Happy trails to you.

John Craig said...

Europeasant --
You know what they say, the anticipation is the best part. I'm sort of torn on that score. I like the idea of driving through northern Canada, just to see the isolation of it all and the vast expanses with no people. But every time I actually go somewhere, I usually end up thinking, well, even scenery this beautiful can only really thrill you for a couple minutes, tops. How long can you look at the same vista? This past April I really enjoyed driving through southern Utah, that was really spectacular. But was it worth the entire drive, and all the attendant hassles? I don't know.

Glacier IS beautiful, though, maybe my favorite place in the 48 states. I had a summer job there in 1974 washing dishes; the job sucked, but the park was incredible.

Anonymous said...

I'm frequently amazed, in a good way, when I talk to Americans about their landscape. In the UK, we don't really have vast plains of uninhabited land. England is population-dense and, although Wales and the Scottish Highlands are known for the countryside, you'll still see plenty of people there and buildings scattered around. This makes stargazing difficult due to all the light pollution (I was paralysed with awe the first time I stargazed in the Austrian Alps; I'd never seen the stars like that before). Lots of animals are at risk of extinction here due to the dense human population: only Scotland still has wild deers. Sadly, there's no way we'd have space for wild bisons like in the US or bears like in Canada.

- Gethin

John Craig said...

Gethin --
I'm always amazed when I go to Europe at how economical they are with space. Houses are placed right next to each other, and even the hotel rooms are smaller. Entire cities resemble the non-skyscraper parts of NYC, although they're generally better kept. I've never been to the Austrian Alps, but when I was in Switzerland I was struck by how many houses there were in the Alps. I remember thinking, these are like the Rocky Mountains, except there are people living on every available livable plot of land. We actually have a lot of black bears in the US, too, and even a remnant population of grizzlies in the Pacific Northwest. And the deer are everywhere, I live in a suburb, and I see them in my backyard.

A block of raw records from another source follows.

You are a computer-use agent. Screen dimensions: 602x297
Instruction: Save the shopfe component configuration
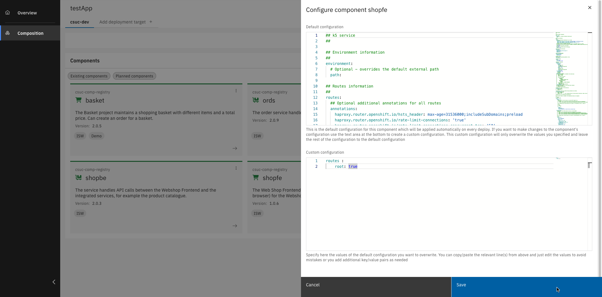point(461,285)
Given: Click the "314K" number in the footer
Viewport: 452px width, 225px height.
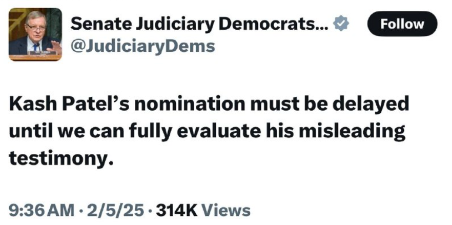Looking at the screenshot, I should click(x=177, y=210).
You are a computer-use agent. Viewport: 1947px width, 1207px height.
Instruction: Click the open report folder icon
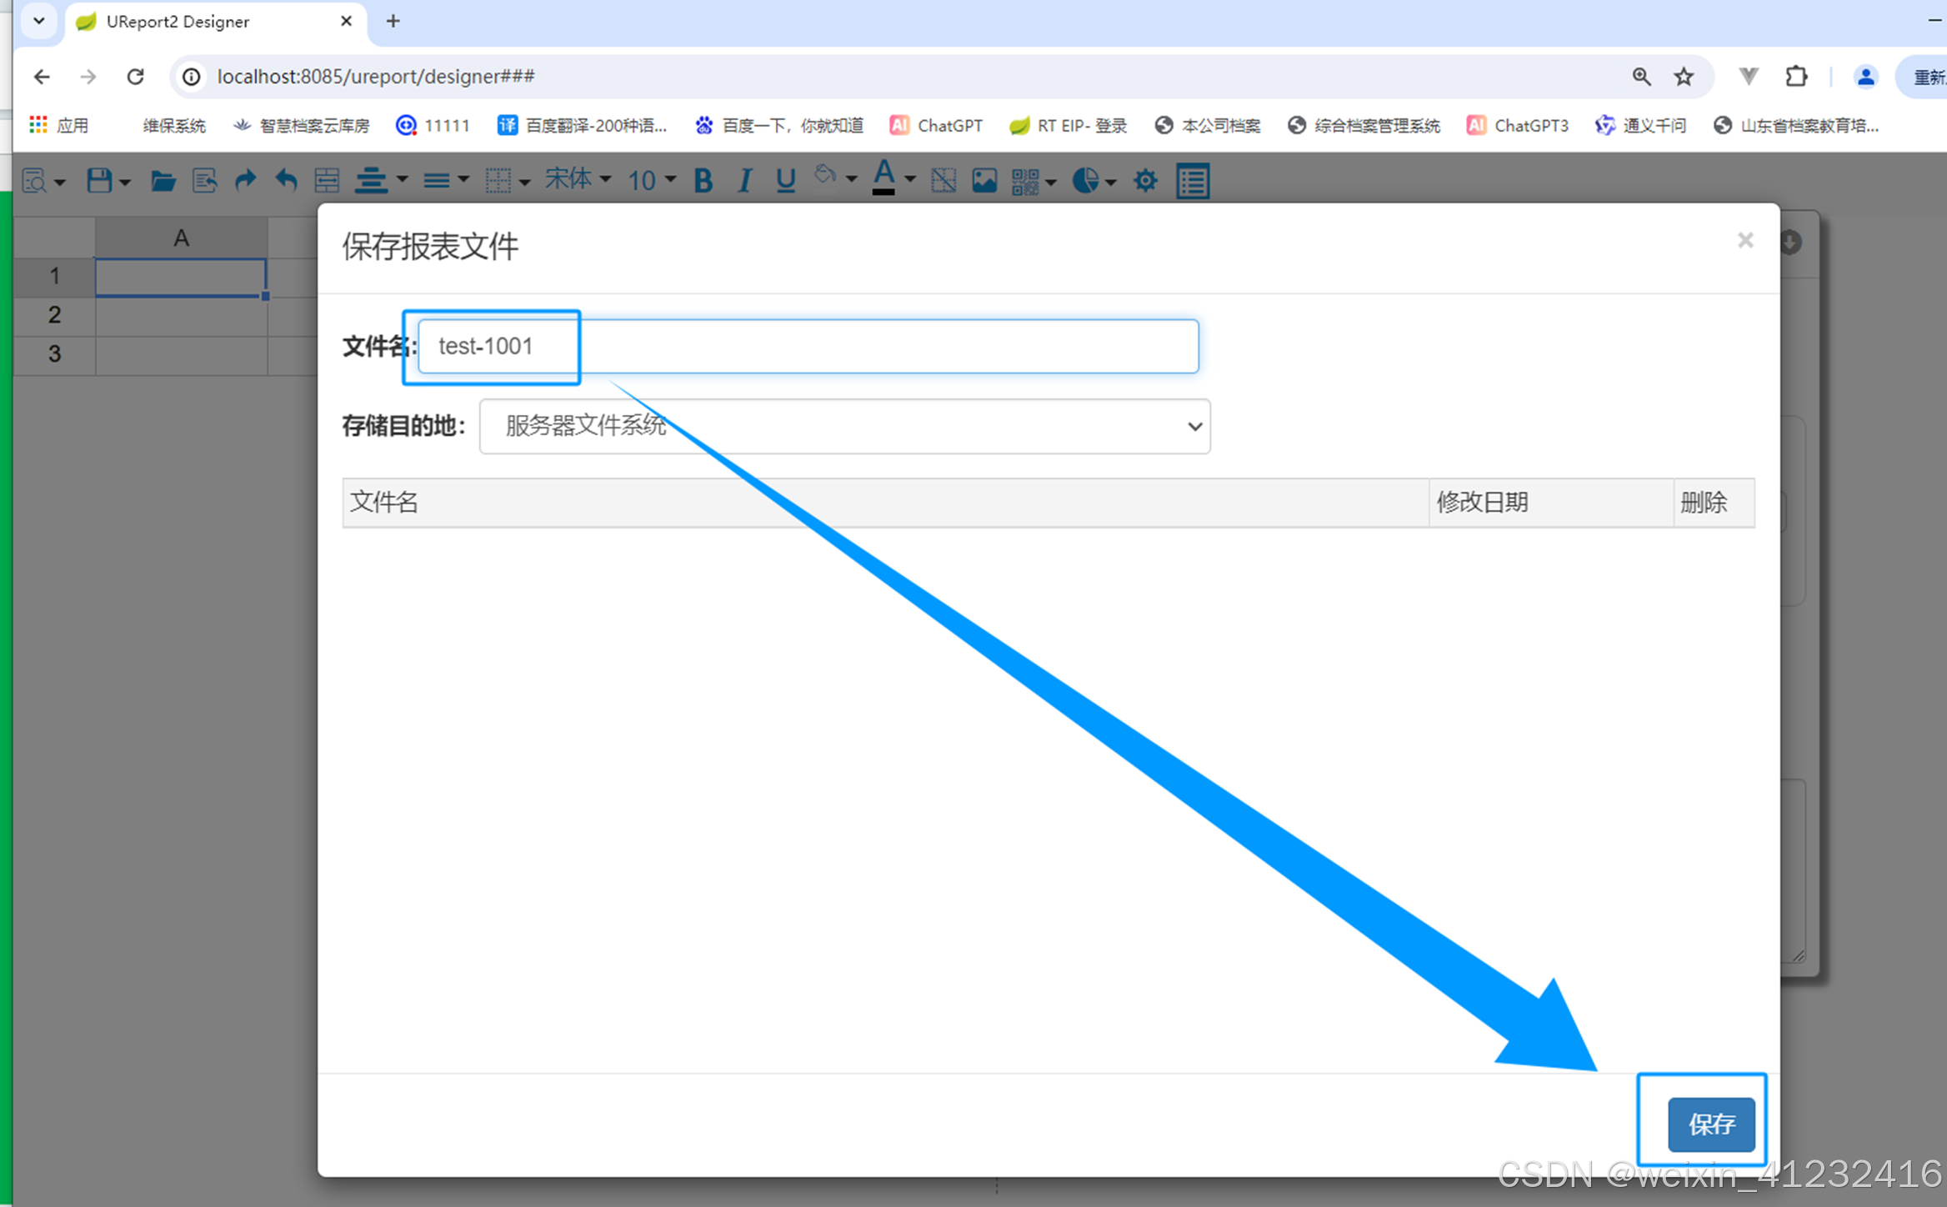[x=163, y=180]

That said, we have nothing in the US to compare to Nahanni, the idea of a National Park without a single road leading to it would be incomprehensible in this country.

Anonymous said...

I feel awful that I've hardly visited most of the US's scenic wonders. I've seen Death Valley though. That was awesome.

John Craig said...

Anon --
The older I get, the more I realize that scenery doesn't sustain me for all that long (as I said to Europeasant, above, three days ago). It's a thrill when you first see a spectacular vista; but to spend an entire week in some place where you're supposed to be appreciating the scenery the entire time gets boring. The idea of taking one of those rafting trips to Nahanni is appealing, but I know exactly how I'd feel after two days, which is, ugh, Im stuck here, and have to wait five days to get home.

I guess that's pretty much the definition of a stick in the mud.

Confession: I drove up 395 one time, but didn't feel like taking the detour to get to Death Valley.